→ **Source material**
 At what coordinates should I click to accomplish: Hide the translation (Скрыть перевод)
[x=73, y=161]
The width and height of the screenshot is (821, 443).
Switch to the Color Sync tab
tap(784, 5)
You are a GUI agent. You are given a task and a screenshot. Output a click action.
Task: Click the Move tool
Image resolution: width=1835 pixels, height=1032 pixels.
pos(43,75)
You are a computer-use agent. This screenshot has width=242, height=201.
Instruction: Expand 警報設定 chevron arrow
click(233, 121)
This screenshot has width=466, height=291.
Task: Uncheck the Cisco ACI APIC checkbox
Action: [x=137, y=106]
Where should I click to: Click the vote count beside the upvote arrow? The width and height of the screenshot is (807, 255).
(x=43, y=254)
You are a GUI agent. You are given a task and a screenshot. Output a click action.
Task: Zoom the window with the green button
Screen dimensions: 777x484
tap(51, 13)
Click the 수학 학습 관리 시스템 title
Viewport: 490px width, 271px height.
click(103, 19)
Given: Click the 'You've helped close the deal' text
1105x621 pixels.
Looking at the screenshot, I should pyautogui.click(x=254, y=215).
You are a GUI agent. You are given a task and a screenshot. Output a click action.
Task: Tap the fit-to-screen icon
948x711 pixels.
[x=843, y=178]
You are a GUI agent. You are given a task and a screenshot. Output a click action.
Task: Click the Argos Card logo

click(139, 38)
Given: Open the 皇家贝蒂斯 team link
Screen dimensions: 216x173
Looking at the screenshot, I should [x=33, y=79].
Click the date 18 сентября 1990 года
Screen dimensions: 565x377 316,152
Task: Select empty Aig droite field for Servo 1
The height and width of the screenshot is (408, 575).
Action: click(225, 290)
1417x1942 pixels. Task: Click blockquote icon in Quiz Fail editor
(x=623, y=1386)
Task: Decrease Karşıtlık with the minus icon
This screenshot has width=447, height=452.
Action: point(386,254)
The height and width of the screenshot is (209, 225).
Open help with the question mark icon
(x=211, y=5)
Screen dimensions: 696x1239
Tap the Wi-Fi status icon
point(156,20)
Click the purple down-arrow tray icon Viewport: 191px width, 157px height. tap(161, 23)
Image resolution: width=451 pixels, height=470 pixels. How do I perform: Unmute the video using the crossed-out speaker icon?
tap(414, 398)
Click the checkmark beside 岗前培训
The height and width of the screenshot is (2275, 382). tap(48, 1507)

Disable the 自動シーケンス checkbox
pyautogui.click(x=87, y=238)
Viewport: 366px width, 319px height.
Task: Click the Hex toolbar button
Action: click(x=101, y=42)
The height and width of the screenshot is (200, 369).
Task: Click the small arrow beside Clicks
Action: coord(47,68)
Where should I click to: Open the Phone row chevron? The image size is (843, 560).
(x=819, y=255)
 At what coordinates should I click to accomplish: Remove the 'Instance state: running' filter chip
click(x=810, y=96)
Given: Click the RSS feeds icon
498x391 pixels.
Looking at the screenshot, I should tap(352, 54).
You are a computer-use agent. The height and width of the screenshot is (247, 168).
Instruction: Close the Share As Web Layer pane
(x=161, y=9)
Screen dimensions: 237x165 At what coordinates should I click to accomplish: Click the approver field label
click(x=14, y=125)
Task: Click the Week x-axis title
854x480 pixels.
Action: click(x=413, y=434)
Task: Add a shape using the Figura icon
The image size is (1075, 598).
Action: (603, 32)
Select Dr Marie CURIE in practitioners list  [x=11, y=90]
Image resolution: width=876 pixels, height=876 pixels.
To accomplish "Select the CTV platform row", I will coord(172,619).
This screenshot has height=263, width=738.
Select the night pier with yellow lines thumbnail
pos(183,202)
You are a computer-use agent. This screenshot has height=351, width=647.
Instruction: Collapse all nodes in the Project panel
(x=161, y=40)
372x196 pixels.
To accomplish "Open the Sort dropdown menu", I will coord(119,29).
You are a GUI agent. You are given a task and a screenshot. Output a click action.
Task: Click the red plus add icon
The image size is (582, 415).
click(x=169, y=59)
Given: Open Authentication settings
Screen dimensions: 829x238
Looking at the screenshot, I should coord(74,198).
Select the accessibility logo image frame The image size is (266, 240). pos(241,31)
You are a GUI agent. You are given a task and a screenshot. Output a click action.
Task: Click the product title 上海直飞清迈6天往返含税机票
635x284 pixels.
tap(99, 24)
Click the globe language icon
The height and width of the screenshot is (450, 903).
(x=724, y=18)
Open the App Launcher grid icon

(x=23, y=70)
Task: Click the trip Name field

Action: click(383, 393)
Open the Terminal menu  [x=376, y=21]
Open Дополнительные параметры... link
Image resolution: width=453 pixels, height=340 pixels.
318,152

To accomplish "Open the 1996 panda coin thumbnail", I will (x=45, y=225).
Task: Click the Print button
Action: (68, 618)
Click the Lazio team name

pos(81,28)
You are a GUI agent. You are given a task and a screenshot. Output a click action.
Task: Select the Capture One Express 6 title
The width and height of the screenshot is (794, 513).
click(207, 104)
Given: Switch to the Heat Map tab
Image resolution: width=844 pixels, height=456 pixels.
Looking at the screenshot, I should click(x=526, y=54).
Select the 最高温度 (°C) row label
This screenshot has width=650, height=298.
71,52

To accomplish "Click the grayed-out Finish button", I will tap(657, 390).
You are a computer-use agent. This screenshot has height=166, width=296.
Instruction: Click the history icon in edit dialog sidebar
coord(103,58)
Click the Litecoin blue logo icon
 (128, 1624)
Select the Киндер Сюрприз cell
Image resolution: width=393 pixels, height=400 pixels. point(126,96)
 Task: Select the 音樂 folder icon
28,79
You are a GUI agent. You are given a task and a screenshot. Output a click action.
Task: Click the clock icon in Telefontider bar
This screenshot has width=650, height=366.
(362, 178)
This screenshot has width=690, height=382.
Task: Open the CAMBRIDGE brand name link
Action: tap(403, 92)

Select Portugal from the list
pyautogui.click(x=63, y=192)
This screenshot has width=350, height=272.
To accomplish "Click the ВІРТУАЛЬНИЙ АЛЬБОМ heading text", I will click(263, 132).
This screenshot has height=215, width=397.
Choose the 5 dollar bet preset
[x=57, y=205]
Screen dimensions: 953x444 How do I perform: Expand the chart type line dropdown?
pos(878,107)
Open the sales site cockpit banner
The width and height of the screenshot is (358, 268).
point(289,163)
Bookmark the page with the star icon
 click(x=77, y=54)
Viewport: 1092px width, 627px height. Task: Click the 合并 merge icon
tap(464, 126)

→ **What to produce**
Which of the lines in the material carry the string "text"? Pull them out.

→ **Written response**
Given: Click the 'You've helped close the deal' text
To accomplish "Click the ВІРТУАЛЬНИЙ АЛЬБОМ heading text", I will click(263, 132).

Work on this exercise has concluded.